The message, posted by the account Ladder Street, said: “The U of T student union is about to be controlled by Tibetan separatists.” The message also says Lhamo shouldn’t benefit from the millions of dollars brought in each year by Chinese students.

A message on the Chinese mobile service We Chat is making the rounds, calling on Chinese international students to stop Lhamo from becoming president. (CBC)

“At first, of course, it takes you aback,” Lhamo said in an interview with CBC News.

“As a leader within the community, it’s heartbreaking to see sometimes that your constituents or your students that you are so passionate about serving are upset about you.”

Foreign influence ‘beyond plausible’

Beyond that, Lhamo said she is worried about her safety and took her concerns to the University of Toronto. On Monday, the students union made the decision to close her office due to security concerns.

The onslaught of hate also has Lhamo questioning whether larger forces might be behind the harassment.

That’s something Michel Juneau-Katsuya, a former senior CSIS official for the Asia-Pacific region, said would be entirely consistent with what he observed during his 40 years in the intelligence service.

“I would have expected such a thing … particularly because she’s a young woman who has been actively involved in her circle of free Tibet,” said Juneau-Katsuya, acknowledging he didn’t have definitive proof of foreign influence in Lhamo’s case.

Lhamo’s participation in groups supportive of Tibetan independence from China would have made her a threat in the eyes of the Chinese intelligence services, Juneau-Katsuya said.

Asked if Chinese government forces might be at play in the campaign against Lhamo, Juneau-Katsuya said, “it’s beyond plausible.”

“The university centres have always been a great pull of attraction for either stealing intellectual property or trying to influence politically,” he said.

Academic cautions against ‘hyped-up’ allegations

As an example, Juneau-Katsuya cited the Confucius Institute, a Beijing-run cultural organization which has been criticized as an attempt by the Chinese government to conduct surveillance and extend its political influence.

Over the years, several Confucius Institute programs across Canada and the United States have closed amid concerns about their aims, with the Toronto District School Board voting to end its partnership with the organization in 2014.

“It is their strategy to try to undermine, to try to mute any form of opposition or dissidence that could at one point or another gain access to a mic,” Juneau-Katsuya said.

But at least one academic cautions against making assumptions about the source of the vitriol.

Lynette Ong, a professor of political science at the University of Toronto’s Munk School of Global Affairs and Public Policy, said that in the wake of the arrest of Huawei CFO Meng Wanzhou and subsequent arrest of two Canadians in China, “public opinion has shifted significantly against the Chinese community.
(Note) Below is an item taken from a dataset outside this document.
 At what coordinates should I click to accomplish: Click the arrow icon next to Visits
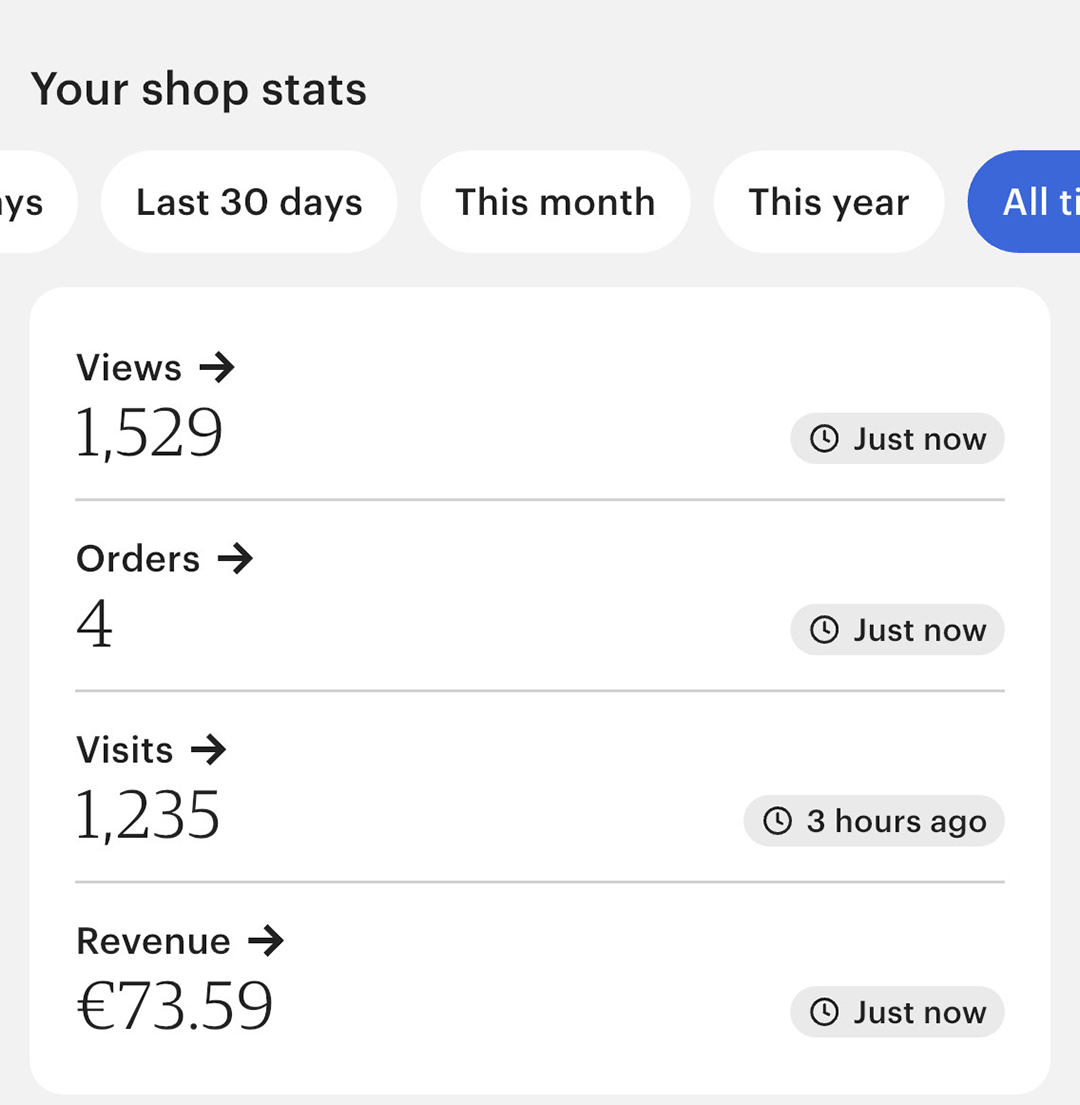(x=209, y=750)
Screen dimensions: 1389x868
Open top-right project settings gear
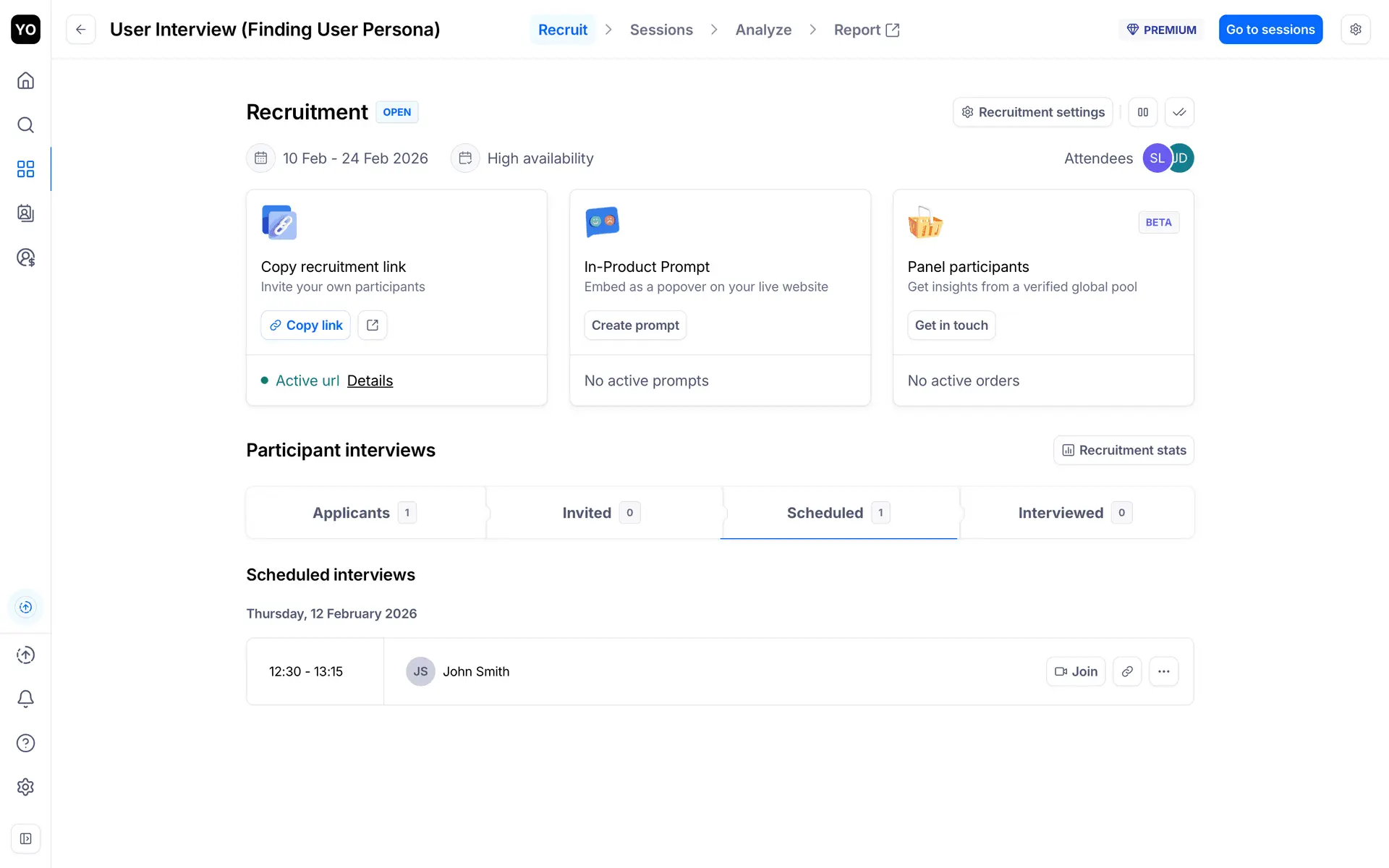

“It is of utmost importance to separate Chinese students, individuals, companies from the Chinese government,” said Ong. “Given the tense bilateral Canada-China relations now, any hyped-up allegations without firm evidence does no good to any parties.”

Chinese embassy doesn’t respond

The Chinese embassy in Ottawa didn’t respond to questions about the extent of its involvement with student groups on Canadian campuses or whether it has a position on Lhamo’s election.
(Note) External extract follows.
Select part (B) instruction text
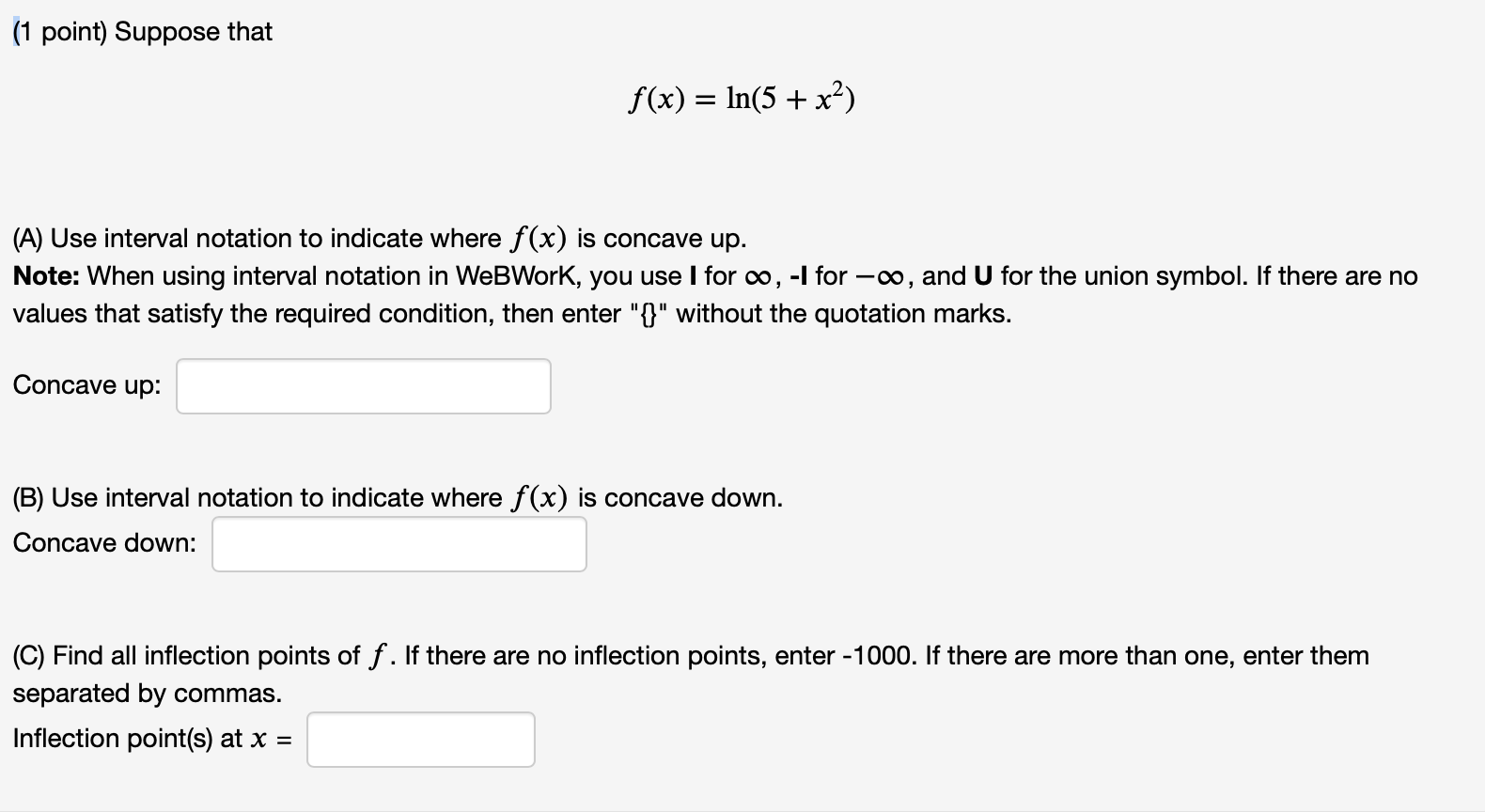The image size is (1485, 812). coord(395,497)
The Ladder Street, a student group at the University of Toronto Scarborough campus, did not respond to inquiries about whether it was behind the WeChat message or whether it receives support from the Chinese government.
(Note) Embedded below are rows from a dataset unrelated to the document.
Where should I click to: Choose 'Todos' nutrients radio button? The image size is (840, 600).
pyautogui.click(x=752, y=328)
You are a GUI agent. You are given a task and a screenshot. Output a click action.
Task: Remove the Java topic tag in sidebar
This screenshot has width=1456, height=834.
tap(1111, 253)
Global Affairs Canada did not immediately respond to requests for comment.

Asked if the University of Toronto was investigating the source of the online vitriol against Lhamo, spokesperson Don Campbell said, “We continue to be in touch with the student. The extent of our focus is on making sure she feels safe and is aware of university services available to her.”

Lhamo said she would like to see more action from the university, including a formal investigation.

For now, she said she sees the online attacks against her as an opportunity to put the values she said she was raised with into practice.

“This is my chance … to test myself whether or not I can be patient and have compassion for other entities that don’t necessarily feel the same way towards me.”